Uppsala Park plays host to Fairy Noon today, a performance of five separate fairy tales ranging from folk classics to more haunting selections. There will be three different renditions of the tales throughout the day and tickets start at 500 rubles ($13.80) for adults and 300 rubles ($8.30) for children.


Classic Finnish cartoon characters the Moomins expect to receive a warm welcome from Russian fans during todays Moomin Festival at the Pearl Plaza Shopping Center at 51 Petergofskoye Shosse. Become a kid again or introduce a new generation to the beloved creation of Finnish writer Tove Jansson.



Sunday, Aug. 24


The tortured genius of Dutch master Vincent van Gogh gets his day in the centers Konnushnaya Ploschad during Make Art Like Van Gogh, a daylong celebration of the artist that will allow amateur artists to try and replicate the work that made the famed painter world-renowned.

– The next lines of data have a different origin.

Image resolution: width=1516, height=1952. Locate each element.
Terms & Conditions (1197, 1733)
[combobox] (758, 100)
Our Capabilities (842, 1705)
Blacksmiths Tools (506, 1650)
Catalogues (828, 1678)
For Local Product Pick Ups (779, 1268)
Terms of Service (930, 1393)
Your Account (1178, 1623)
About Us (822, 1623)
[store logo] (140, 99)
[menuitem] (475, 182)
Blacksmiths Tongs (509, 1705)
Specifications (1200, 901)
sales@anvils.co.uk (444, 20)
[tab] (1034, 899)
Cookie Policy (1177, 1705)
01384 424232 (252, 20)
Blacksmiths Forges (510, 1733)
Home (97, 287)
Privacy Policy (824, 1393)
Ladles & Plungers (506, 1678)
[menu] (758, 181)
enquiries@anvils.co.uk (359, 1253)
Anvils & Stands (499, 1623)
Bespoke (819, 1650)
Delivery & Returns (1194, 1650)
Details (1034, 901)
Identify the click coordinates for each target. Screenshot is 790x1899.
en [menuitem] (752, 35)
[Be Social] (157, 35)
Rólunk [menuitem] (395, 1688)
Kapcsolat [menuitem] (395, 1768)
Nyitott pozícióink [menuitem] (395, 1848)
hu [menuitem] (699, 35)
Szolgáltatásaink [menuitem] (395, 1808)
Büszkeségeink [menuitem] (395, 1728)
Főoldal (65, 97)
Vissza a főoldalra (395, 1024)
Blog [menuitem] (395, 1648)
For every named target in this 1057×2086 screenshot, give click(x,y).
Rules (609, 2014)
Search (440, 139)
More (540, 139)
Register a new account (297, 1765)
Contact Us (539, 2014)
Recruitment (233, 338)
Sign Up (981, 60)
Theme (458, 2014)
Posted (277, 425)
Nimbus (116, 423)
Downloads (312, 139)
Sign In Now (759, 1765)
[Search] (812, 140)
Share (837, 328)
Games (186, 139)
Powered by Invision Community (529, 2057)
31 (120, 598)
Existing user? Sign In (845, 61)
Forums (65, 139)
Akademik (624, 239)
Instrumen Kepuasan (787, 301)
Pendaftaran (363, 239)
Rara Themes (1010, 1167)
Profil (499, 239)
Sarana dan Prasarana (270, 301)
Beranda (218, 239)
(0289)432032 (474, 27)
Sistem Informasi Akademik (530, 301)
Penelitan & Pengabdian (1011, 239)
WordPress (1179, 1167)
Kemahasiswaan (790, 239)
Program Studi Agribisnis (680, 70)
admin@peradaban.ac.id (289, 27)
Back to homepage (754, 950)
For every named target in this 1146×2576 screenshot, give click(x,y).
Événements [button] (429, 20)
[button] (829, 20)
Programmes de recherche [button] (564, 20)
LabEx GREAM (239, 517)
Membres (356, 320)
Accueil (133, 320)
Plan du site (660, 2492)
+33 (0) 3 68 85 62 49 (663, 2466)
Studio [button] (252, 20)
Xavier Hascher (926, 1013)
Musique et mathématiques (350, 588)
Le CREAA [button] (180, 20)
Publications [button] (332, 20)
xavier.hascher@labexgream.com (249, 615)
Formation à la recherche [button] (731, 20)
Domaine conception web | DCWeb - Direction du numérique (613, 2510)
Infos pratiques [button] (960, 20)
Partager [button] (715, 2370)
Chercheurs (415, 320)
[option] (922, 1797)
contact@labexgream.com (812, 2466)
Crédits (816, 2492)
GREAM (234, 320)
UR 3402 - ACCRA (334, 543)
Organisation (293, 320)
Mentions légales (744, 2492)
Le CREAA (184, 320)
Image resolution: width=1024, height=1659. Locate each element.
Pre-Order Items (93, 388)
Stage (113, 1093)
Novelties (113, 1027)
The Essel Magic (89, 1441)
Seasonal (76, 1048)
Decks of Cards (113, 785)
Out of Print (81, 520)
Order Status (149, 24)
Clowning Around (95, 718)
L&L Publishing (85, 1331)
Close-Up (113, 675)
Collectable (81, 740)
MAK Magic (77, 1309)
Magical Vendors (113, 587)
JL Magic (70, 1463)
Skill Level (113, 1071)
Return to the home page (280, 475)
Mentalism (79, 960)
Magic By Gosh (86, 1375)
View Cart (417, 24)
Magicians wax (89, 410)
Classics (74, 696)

Experience a variety of dances highlighting the diversity of the world around as at the final day of the Ethno-Dance International Dance Festival that has been at the St. Petersburg Humanitarian University of Trade Unions this past week. Tonights performance will feature Egyptian dancers accompanied by local orchestras.



Monday, Aug. 25


Today kicks off the Elena Obraztsovoy International Competition for Young Vocalists in the large hall of the Shostakovich Philharmonic. Talented youngsters will showcase their range over the next six days before a winner is chosen on Aug. 30.



Tuesday, Aug. 26


Love movies but hate all those words? Then check out Rodina Cinema Centers Factor of Consensus film forum this evening. Silent movie classics from the beginning of the 20th century will be screened and accompanied by a pianist, who will provide the soundtrack for the ongoing action. The screenings begin at 7 p.m. Check Rodinas website for more details.